Excerpt provided:

## Start

3:24-cv-01257
S.D. Cal.Aug 29, 2025Background
- Plaintiff Stephen Dragasits, a state prisoner proceeding in forma pauperis, alleges that on Nov. 24, 2018 he was using an ADA vest and walker and was ordered to the back of the chow line.
- Correctional Officer Archuleta allegedly took his ID, tripped him from behind causing a fall, climbed on his back, and called a code; Officers Massia and Garcia allegedly punched and kicked him, causing a compound rib fracture.
- Officer Quijada allegedly witnessed the incident and made a gesture as if to catch Dragasits; several other officers allegedly failed to intervene or arrived later. Archuleta later wrote a rules-violation report with an account favorable to her.
- Dragasits was found guilty at a disciplinary hearing, later received a rehearing after Archuleta’s absence was noted, and was transferred to Kern Valley State Prison; he alleges interference with staff-complaint processing and exhaustion of administrative remedies.
- He asserts claims under the Eighth Amendment (excessive force; failure to protect), ADA, Fourteenth Amendment due process, First Amendment (speech and access-to-courts), supervisor liability, and state-law assault/battery and IIED.
- The court screened the consolidated amended complaint: it allowed Eighth Amendment excessive-force and related state claims to proceed against Archuleta, Massia, Garcia, and a failure-to-protect claim as to Quijada; it dismissed all other federal claims and many defendants, ordered U.S. Marshal service on the surviving defendants, and set a Sept. 26, 2025 deadline to amend or proceed.
Issues
| Issue | Plaintiff's Argument | Defendant's Argument | Held |
|---|---|---|---|
| Eighth Amendment excessive force | Archuleta, Massia, Garcia beat Dragasits without justification causing serious injury | Force was used to restore order and/or in response to resistance | Claim plausibly alleged as to Archuleta, Massia, Garcia; service ordered |
| Failure-to-protect | Quijada and others failed to intervene when attack occurred | Some officers had no realistic opportunity to intercede or arrived too late | Claim plausibly alleged as to Quijada (saw incident and could act); dismissed as to Saliewsky, Scharr, John Does 1–5 |
| ADA discrimination | Denial of front-of-line accommodation and related adverse treatment due to disability | No facts plausibly show actions were because of disability; claim untimely | ADA claim dismissed with prejudice as untimely and not plausibly tied to disability |
| Due process (disciplinary hearing) | Hearing officers and officials excluded or ignored plaintiff’s evidence and witnesses | Record contains staff statements supporting the guilty finding; no protected liberty interest shown | Due-process claim dismissed; disciplinary record contains "some evidence," no liberty interest shown |
| First Amendment (access & speech) | Transfer and hearing procedures impeded access to courts and speech | Plaintiff spoke at hearings and filed written appeals; no actual injury or denial of speech | Access and free-speech claims dismissed without leave to amend |
| Supervisor liability | Supervisors/CDCR failed to train/discipline and allowed misconduct | No plausible allegations showing supervisors’ personal participation | Supervisory claims dismissed but granted leave to amend |
Key Cases Cited
- Lopez v. Smith, 203 F.3d 1122 (9th Cir. 2000) (screening standard for IFP complaints)

## End

Data entries:
## Start

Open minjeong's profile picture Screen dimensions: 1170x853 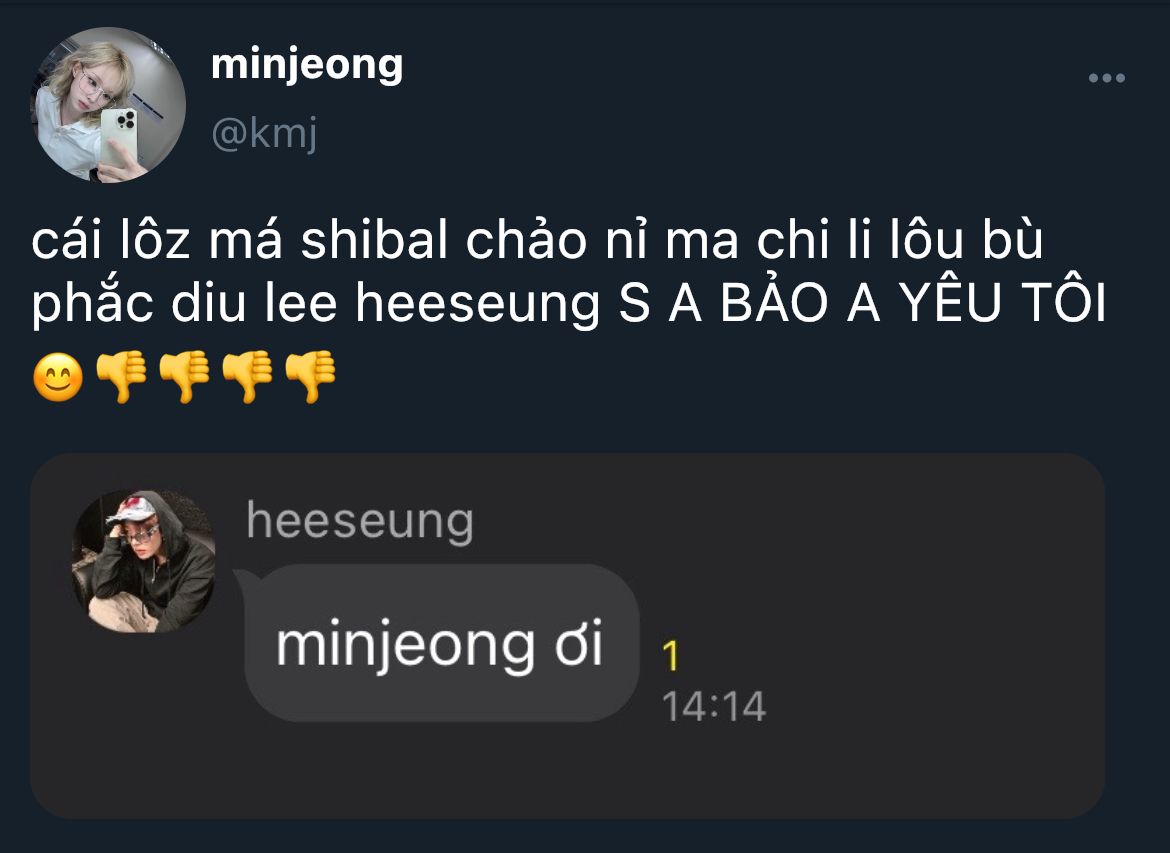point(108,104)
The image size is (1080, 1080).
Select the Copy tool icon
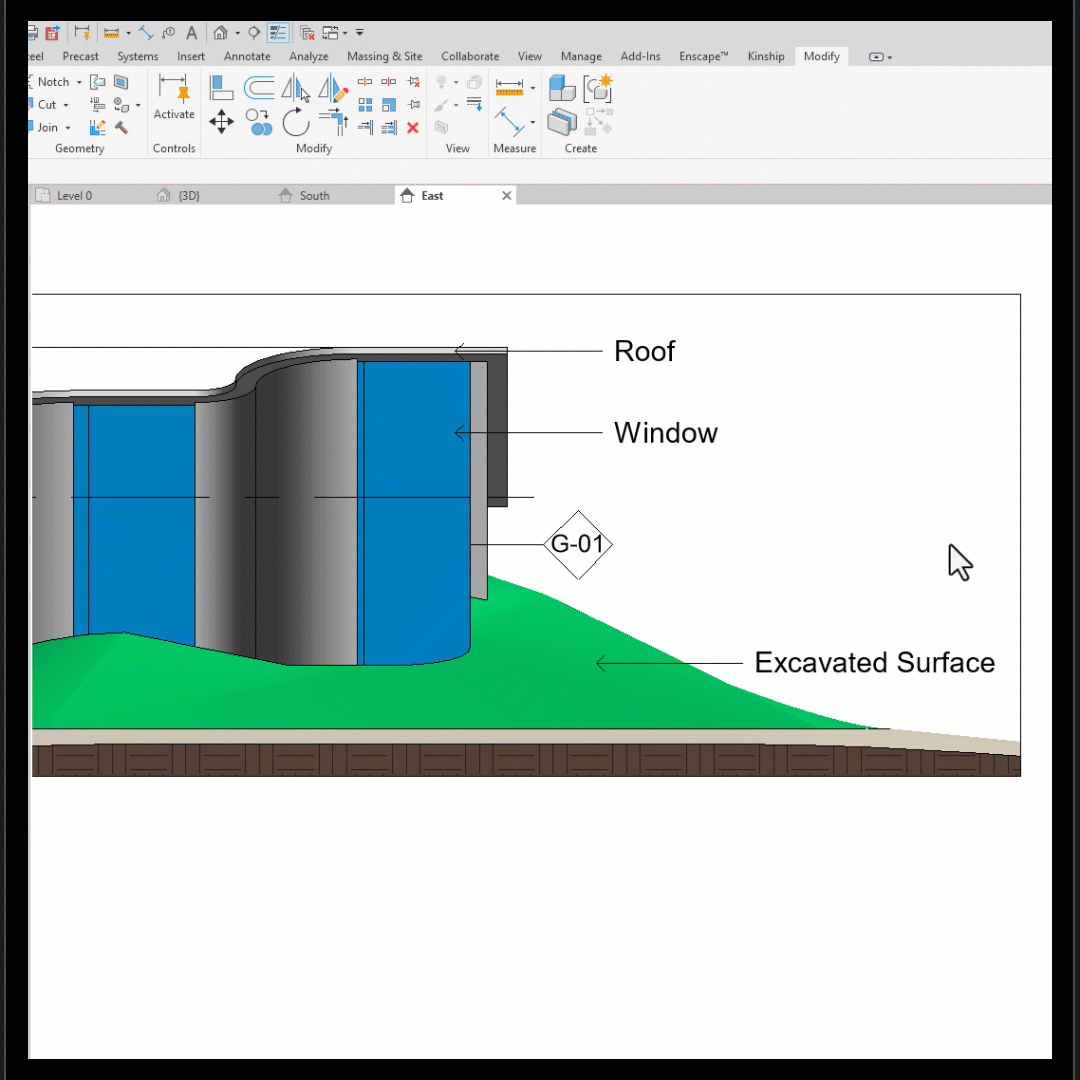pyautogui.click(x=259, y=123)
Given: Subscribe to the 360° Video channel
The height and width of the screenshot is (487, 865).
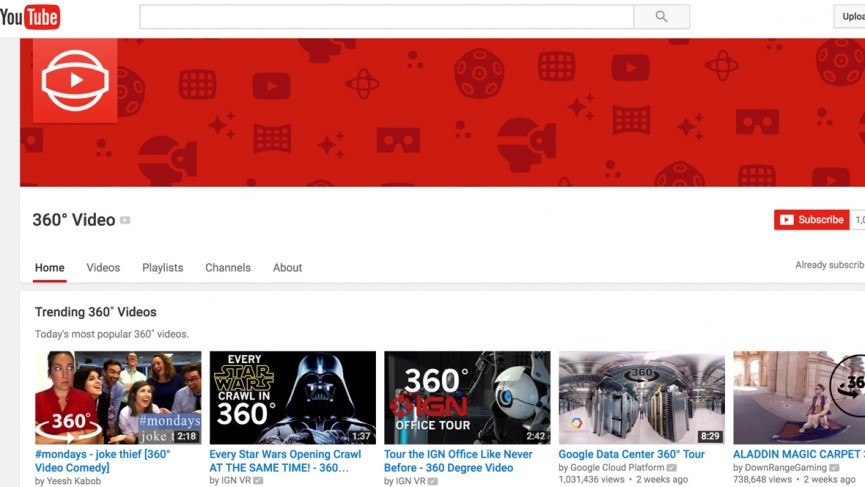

## End

Written instruction: Please write the next part of the summary of the Dragasits prison case, starting right after its last line.

Task answer:
- Ashcroft v. Iqbal, 556 U.S. 662 (2009) (pleading must be plausible)
- Hudson v. McMillian, 503 U.S. 1 (1992) (excessive-force standard: maliciously and sadistically to cause harm)
- Whitley v. Albers, 475 U.S. 312 (1986) (force vs. disciplinary need analysis)
- Farmer v. Brennan, 511 U.S. 825 (1994) (duty to protect inmates)
- Cunningham v. Gates, 229 F.3d 1271 (9th Cir. 2000) ("realistic opportunity" to intercede for failure-to-protect)
- Leer v. Murphy, 844 F.2d 628 (9th Cir. 1988) (claims must be individualized against each defendant)
- McGary v. City of Portland, 386 F.3d 1259 (9th Cir. 2004) (elements of ADA claim)
- Sharkey v. O’Neal, 778 F.3d 767 (9th Cir. 2015) (ADA statute-of-limitations guidance)
- Superintendent v. Hill, 472 U.S. 445 (1985) ("some evidence" standard for disciplinary findings)
- Christopher v. Harbury, 536 U.S. 403 (2002) (access-to-courts requires showing actual injury to nonfrivolous claim)
- Turner v. Safley, 482 U.S. 78 (1987) (prison speech balancing test)
- Watison v. Carter, 668 F.3d 1108 (9th Cir. 2012) (§1915(e)(2) standard aligns with Rule 12(b)(6))
- Wilhelm v. Rotman, 680 F.3d 1113 (9th Cir. 2012) (screening standards and minimal threshold)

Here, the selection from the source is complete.